DESCRIPTION OF THE TASK = All of the entries are to be repeated exactly, with no pictures included.

= Beginning of Section =

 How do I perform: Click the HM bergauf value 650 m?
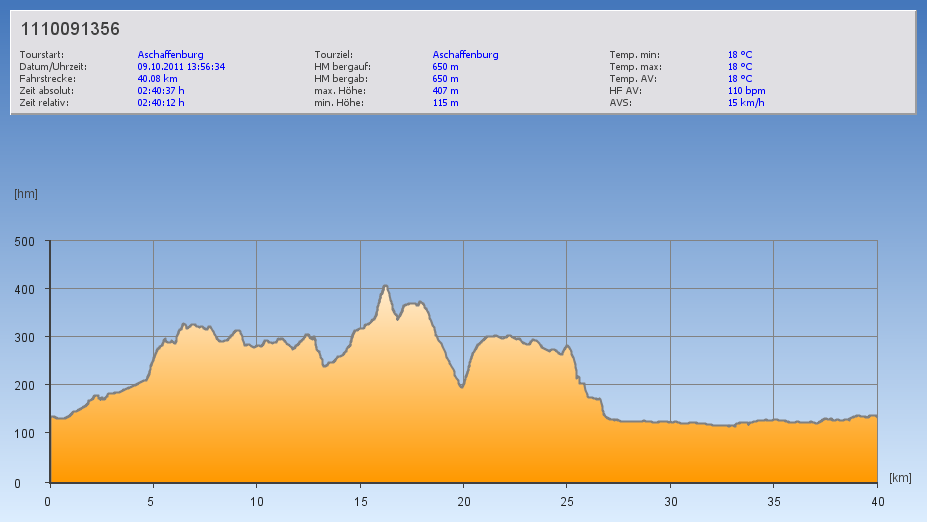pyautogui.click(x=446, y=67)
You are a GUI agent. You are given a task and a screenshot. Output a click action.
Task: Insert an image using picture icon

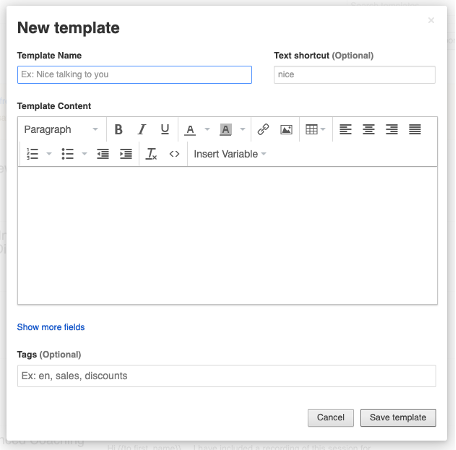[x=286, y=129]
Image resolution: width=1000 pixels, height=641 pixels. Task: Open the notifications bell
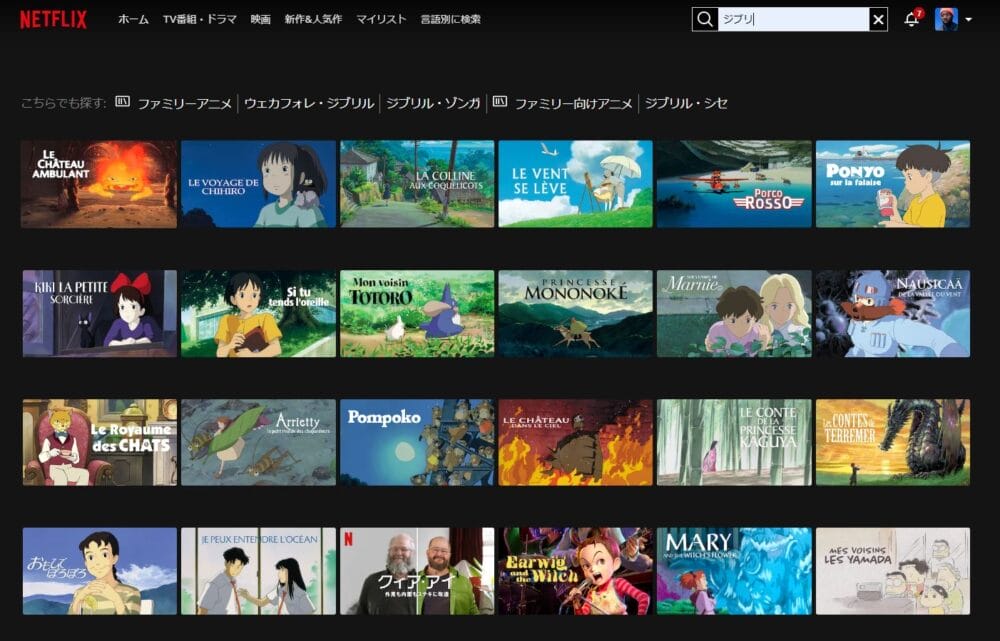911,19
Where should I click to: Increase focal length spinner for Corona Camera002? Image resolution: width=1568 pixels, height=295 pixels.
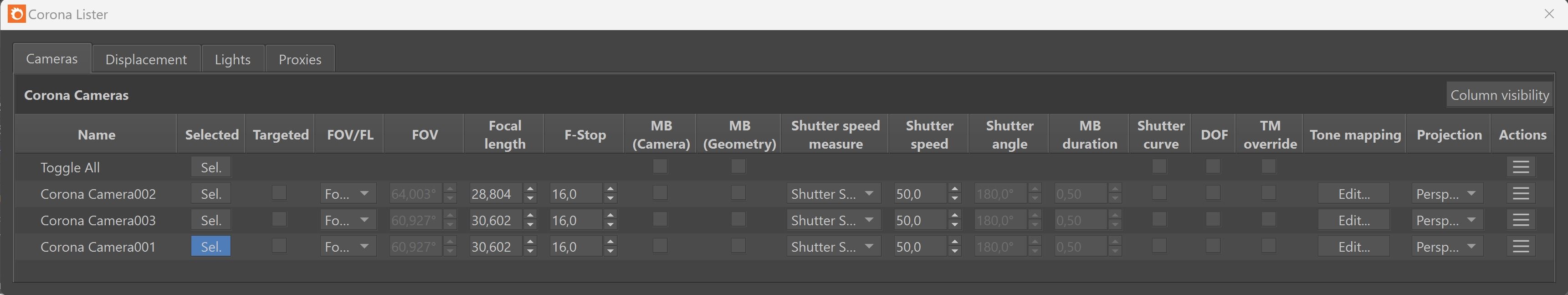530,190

= End of Section =

SOLUTION FOR THIS PROBLEM =
 How do I perform: Click the HM bergauf value 650 m?
pyautogui.click(x=446, y=67)
You are a GUI agent. You are given a task and a screenshot. Output a click action.
Task: Insert an image using picture icon

[x=286, y=129]
Image resolution: width=1000 pixels, height=641 pixels. Task: Open the notifications bell
911,19
Where should I click to: Increase focal length spinner for Corona Camera002? Image resolution: width=1568 pixels, height=295 pixels.
530,190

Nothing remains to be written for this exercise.